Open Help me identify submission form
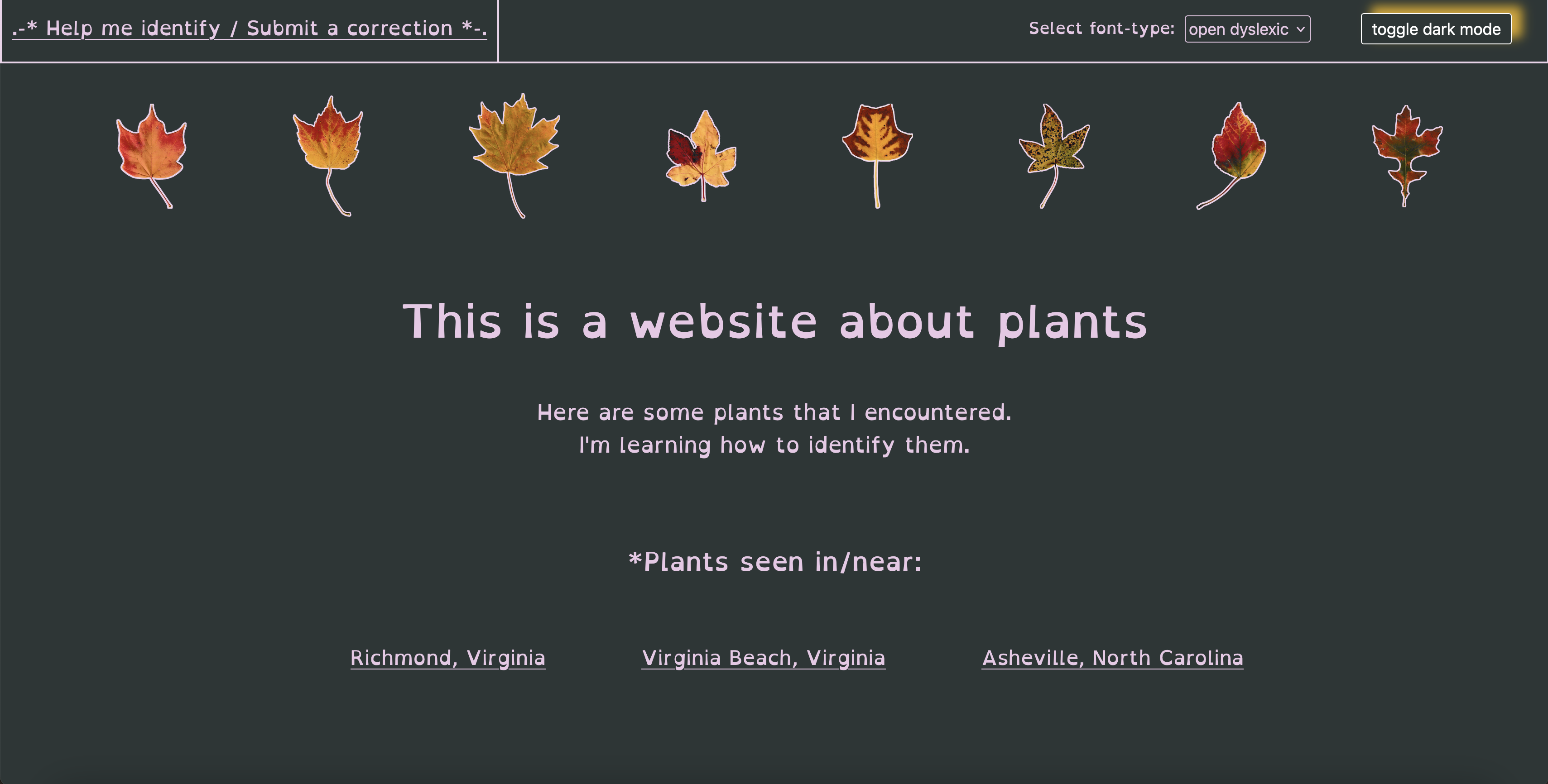244,27
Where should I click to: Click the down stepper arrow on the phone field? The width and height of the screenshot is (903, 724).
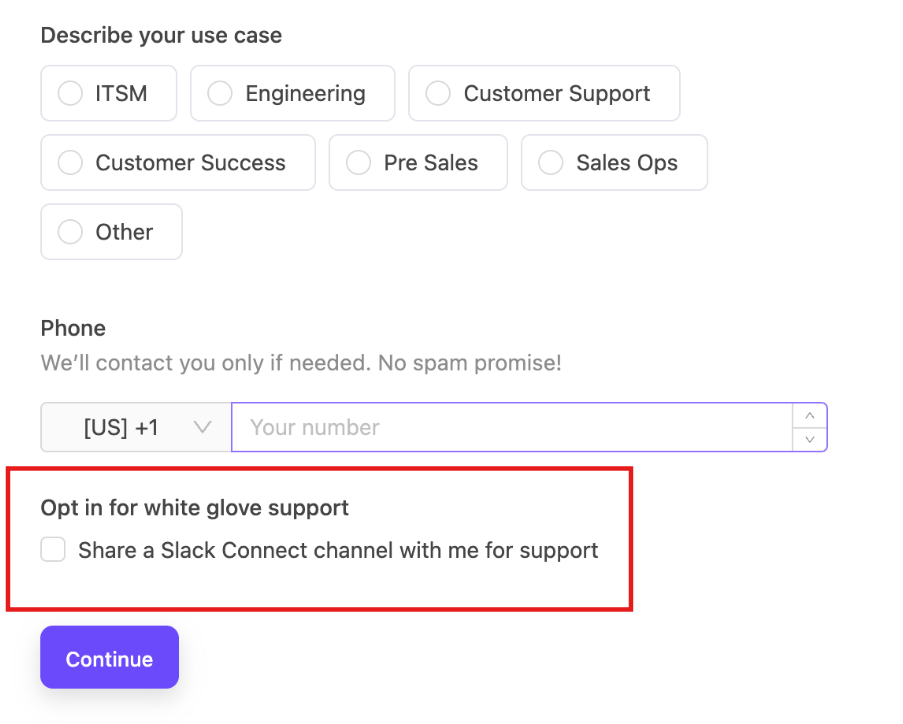[x=810, y=438]
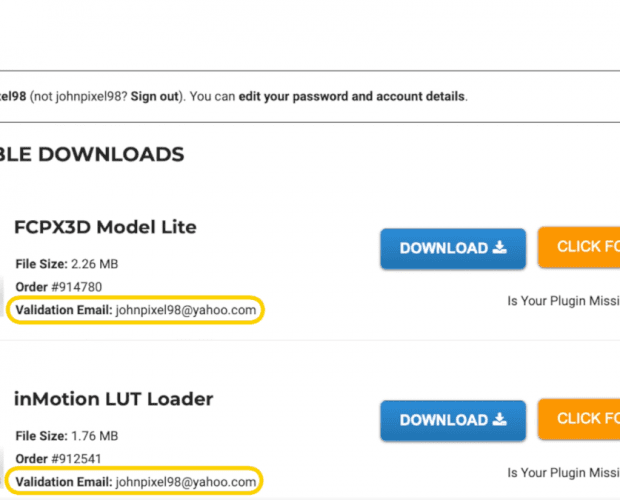Screen dimensions: 620x500
Task: Open edit your password and account details
Action: [x=352, y=96]
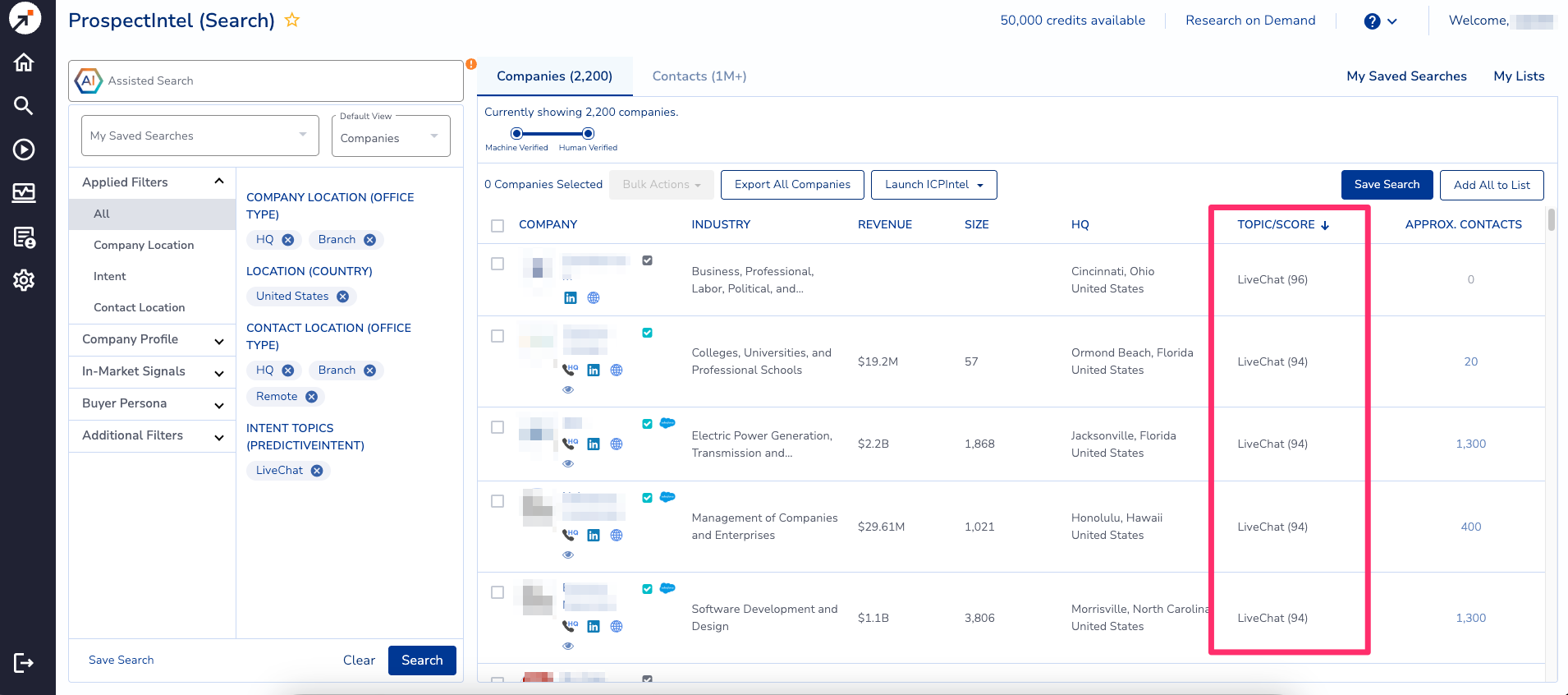
Task: Click the magnifier search icon in sidebar
Action: 24,105
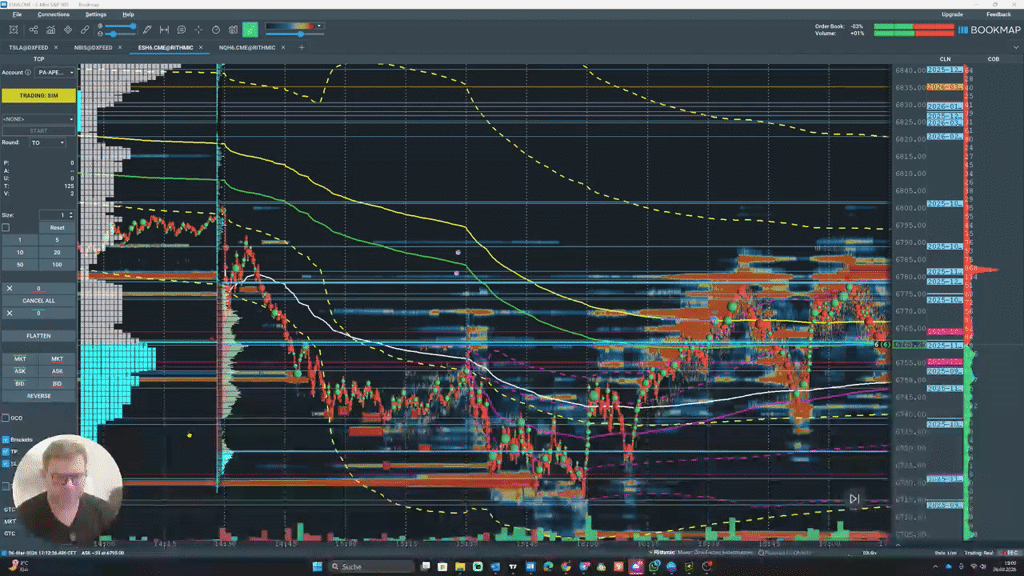Image resolution: width=1024 pixels, height=576 pixels.
Task: Click the chat bubble annotation icon
Action: [x=180, y=28]
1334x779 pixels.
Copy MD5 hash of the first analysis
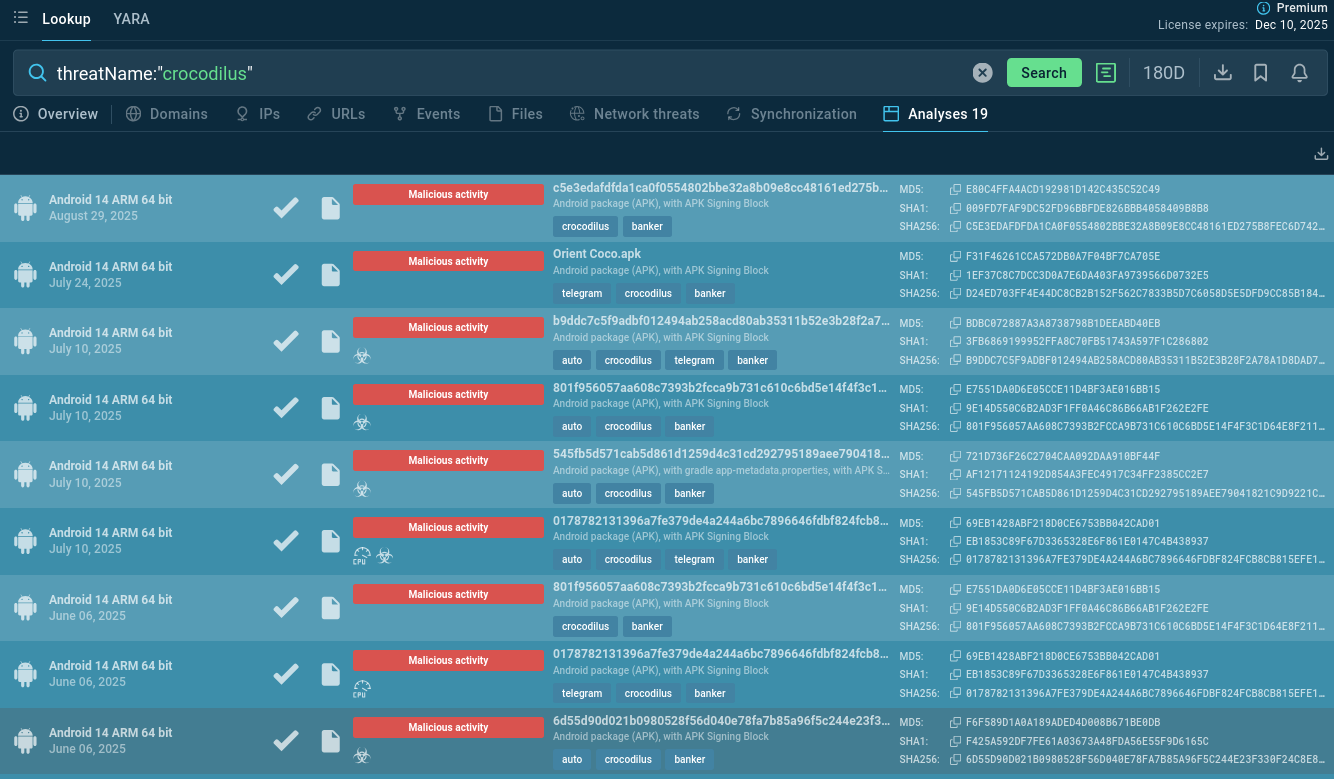955,190
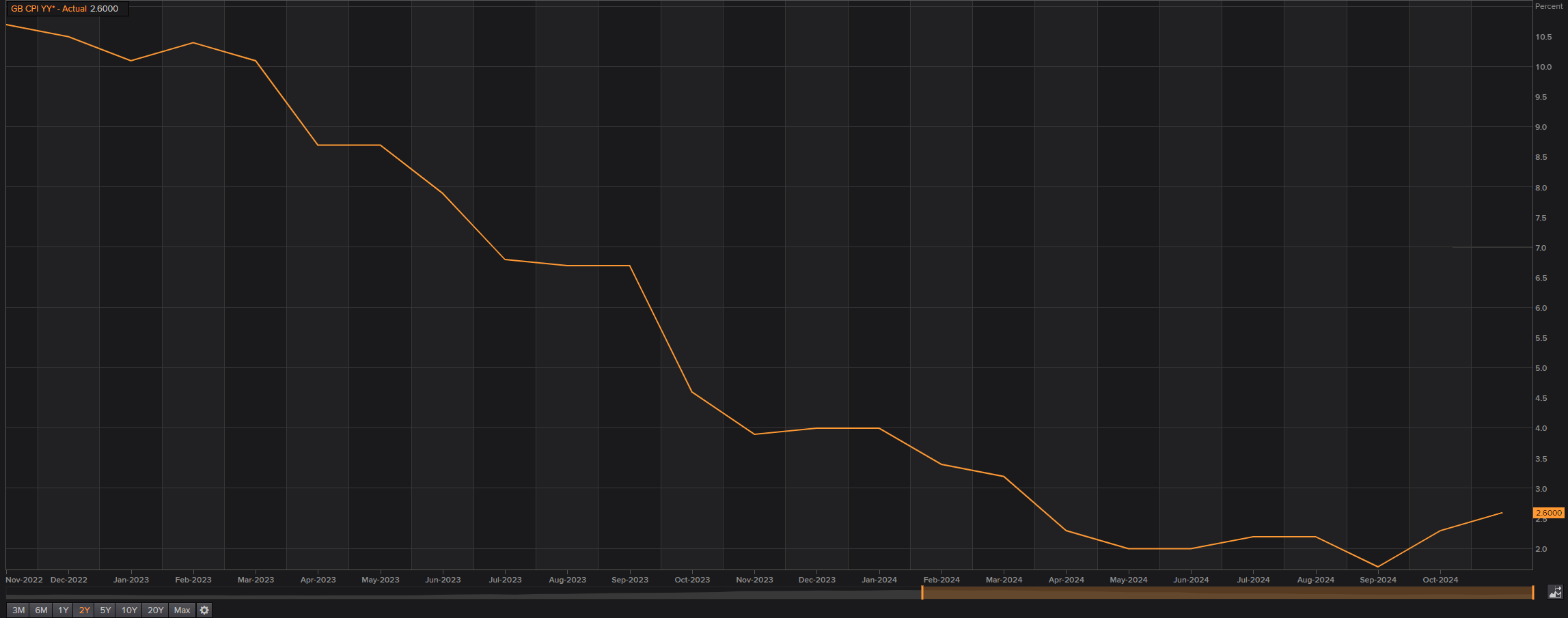The image size is (1568, 618).
Task: Click the GB CPI YY* Actual legend label
Action: (49, 9)
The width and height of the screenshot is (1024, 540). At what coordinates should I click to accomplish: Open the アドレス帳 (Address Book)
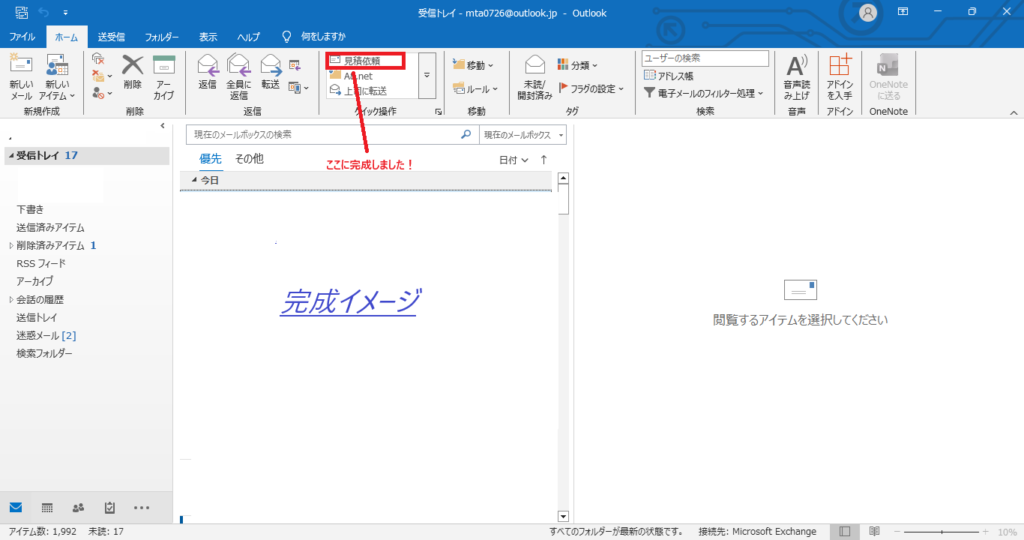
-*-
TASK DIRECTIONS:
Above are records with pictures; repeat them exactly, but without the pictures.

EXERCISE SOLUTION:
Open Help me identify submission form
244,27
Where should I click to: Click the down stepper arrow on the phone field? The width and height of the screenshot is (903, 724).
[x=810, y=438]
Screen dimensions: 620x500
Task: Open edit your password and account details
Action: [x=352, y=96]
Task: Click the magnifier search icon in sidebar
Action: 24,105
Image resolution: width=1024 pixels, height=576 pixels.
Task: Click the chat bubble annotation icon
Action: [x=180, y=28]
1334x779 pixels.
Copy MD5 hash of the first analysis
955,190
The image size is (1568, 618).
Task: Click the GB CPI YY* Actual legend label
Action: (49, 9)
The width and height of the screenshot is (1024, 540). At what coordinates should I click to accomplish: Open the アドレス帳 (Address Book)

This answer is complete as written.